# Need help 02 Ram 1500



## RDODGE2002 (Aug 16, 2009)

i have a 2002 dodge ram quad cab 1500 4x4 ive installed a head unit that i had and it was working great.. i also installed two 10 inch subs and an amp.. as well as two new infinity rear door speakers... the problem first arose about a month ago where the rear speakers would start crackling but if you turned the radio really loud the carckling would stop for a while so i purchased new speakers for the rear doors installed them and bam same thing.. now im getting the same crackling from the rear still... as well as the fronts.. and sometimes i lose sound from the right side and sometimes from the left side... the truck came with the Infinity package so it has an original amp powering the door speakers which i havent touched yet.. could it be a problem with the head unit?

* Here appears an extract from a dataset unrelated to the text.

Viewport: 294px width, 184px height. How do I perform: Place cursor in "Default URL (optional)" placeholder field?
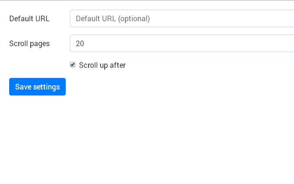[x=182, y=18]
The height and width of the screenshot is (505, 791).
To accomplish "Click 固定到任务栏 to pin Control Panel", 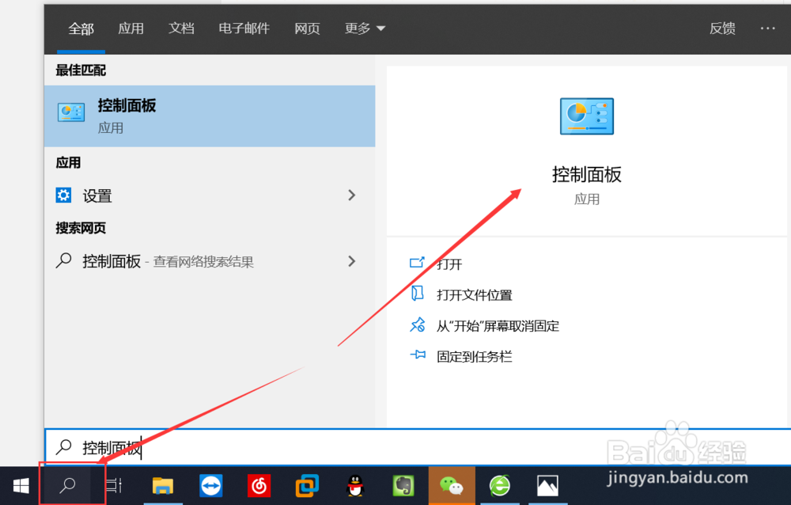I will (x=475, y=356).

note: while stereo is turned up loud all speakers work fine and there is no crackling


----------



## jaggerwild (May 21, 2007)

Do you have a knob volume control, as dust tends to get behind it and cause what your describing. Or the amp is over powering the new speakers, you turn it up and can't hear it as it is all distortion anyways, in witch case try to get the place that you bought the speakers to warranty them.


----------



## RDODGE2002 (Aug 16, 2009)

yes it has a knob.. it was doing this before the new speakers as well... and once u crank it rerally load then turn it back down the crackling goes away for a few min.... im not a complete idiot with car audio but this one has me stumped


----------



## lcurle (Oct 5, 2008)

I am guessing it would be your factory amp. easy test would be to bypass teh factory amp and wire the speakers up to your head unit and see if it continues.


----------



## RDODGE2002 (Aug 16, 2009)

i was afraid to hear that one.. the factory amp is stuffed way inbehind the glovebox... doesnt look like fun to try and bypass it...... the front door speakers are actually subwoofers, i get the highs from the three tweaters in the dash.... im just wondering if the factory HU is going to be able to push the front door speakers..


----------



## lcurle (Oct 5, 2008)

bypass is easy if Metra makes a harness for it, sometimes they dont. The factory HU will not be able to push the subwoofers, what size are they?? are they subwoofer or woofers? Any factory or aftermarket "sub"woofer needs an amplifier to produce the power needed to properly use the subwoofer. A woofer is just any size door speaker, 5.25, 6.5 6.75, etc.


----------